Oltre alle differenze religiose bisogna anche ricordare quanto agli stati confinanti non vada giù il progetto ezida di adesione al confederalismo democratico, lo stesso adottato dal Rojava ben descritto da Zerocalcare in Kobane calling.

La storia delle faide in Medio Oriente è ben più complessa di così, oltre che delicata. Michele in primis ammette, alla Feltrinelli, di non essere un esperto di geopolitica e di non avere in mano soluzioni precise per la risoluzione del conflitto.

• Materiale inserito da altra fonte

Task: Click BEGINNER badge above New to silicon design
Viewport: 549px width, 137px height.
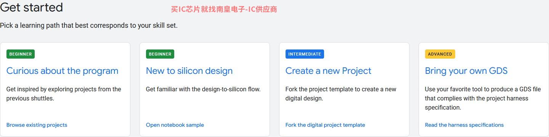Action: [x=160, y=54]
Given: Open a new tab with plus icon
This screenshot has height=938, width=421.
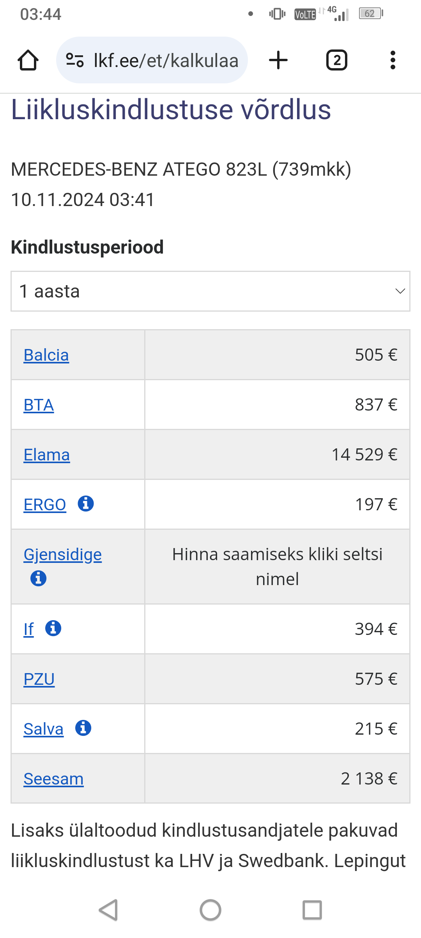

Quel che può fare è testimoniare, motivo per il quale è stato inviato a Shengal su richiesta della comunità curda di Roma. Non la guerra, quindi, ma il resoconto, la diffusione della consapevolezza in Occidente. Oltre a lui, infatti, sono state inviate nel Kurdistan iracheno altre delegazioni internazionali, composte da personaggi di spettacolo, giornalisti e artisti, con l’obbiettivo di raccontare ciò che succede e avvicinare questo mondo così distante anche a noi .

E bisogna ammettere che Zerocalcare ci è riuscito perché, nel silenzio del pubblico, persino in una libreria sull’Appia, lontana chilometri da Shengal, si percepiva una certa elettricità diffusa; una vicinanza con questo popolo certamente non fisica, ma mentale. E forse, proprio per questo, più potente.